▶ _What you have to do_: Each line of the listing where "agent" appears should be reported.

▶ _Information supplied_:
== == ==

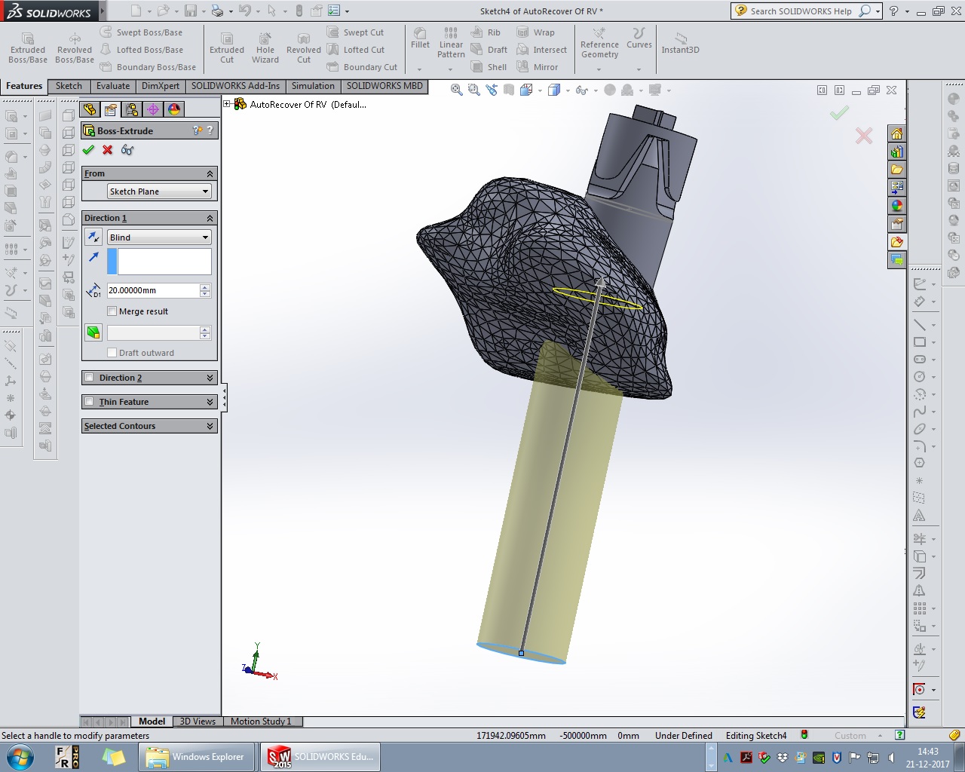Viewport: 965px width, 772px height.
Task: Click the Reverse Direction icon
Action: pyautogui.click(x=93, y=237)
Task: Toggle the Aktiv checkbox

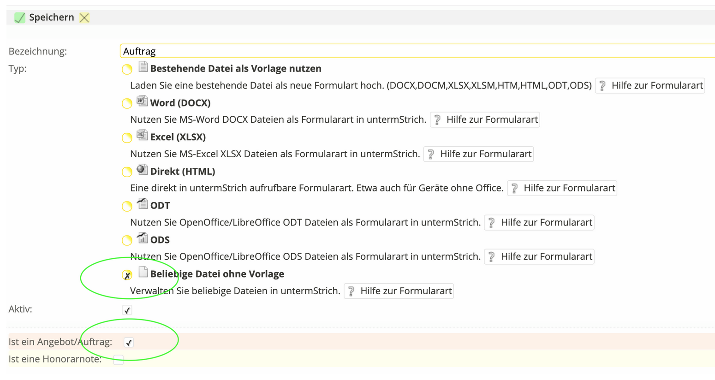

== == ==

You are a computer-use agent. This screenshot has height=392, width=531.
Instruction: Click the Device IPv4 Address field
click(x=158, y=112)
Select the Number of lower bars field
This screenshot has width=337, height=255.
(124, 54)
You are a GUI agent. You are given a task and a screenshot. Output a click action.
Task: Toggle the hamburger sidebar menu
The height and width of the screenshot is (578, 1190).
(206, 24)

== == ==

▶ _Answer section_:
You are a computer-use agent. This screenshot has height=392, width=531.
You are a GUI agent. You are given a task and a screenshot. Output a click action.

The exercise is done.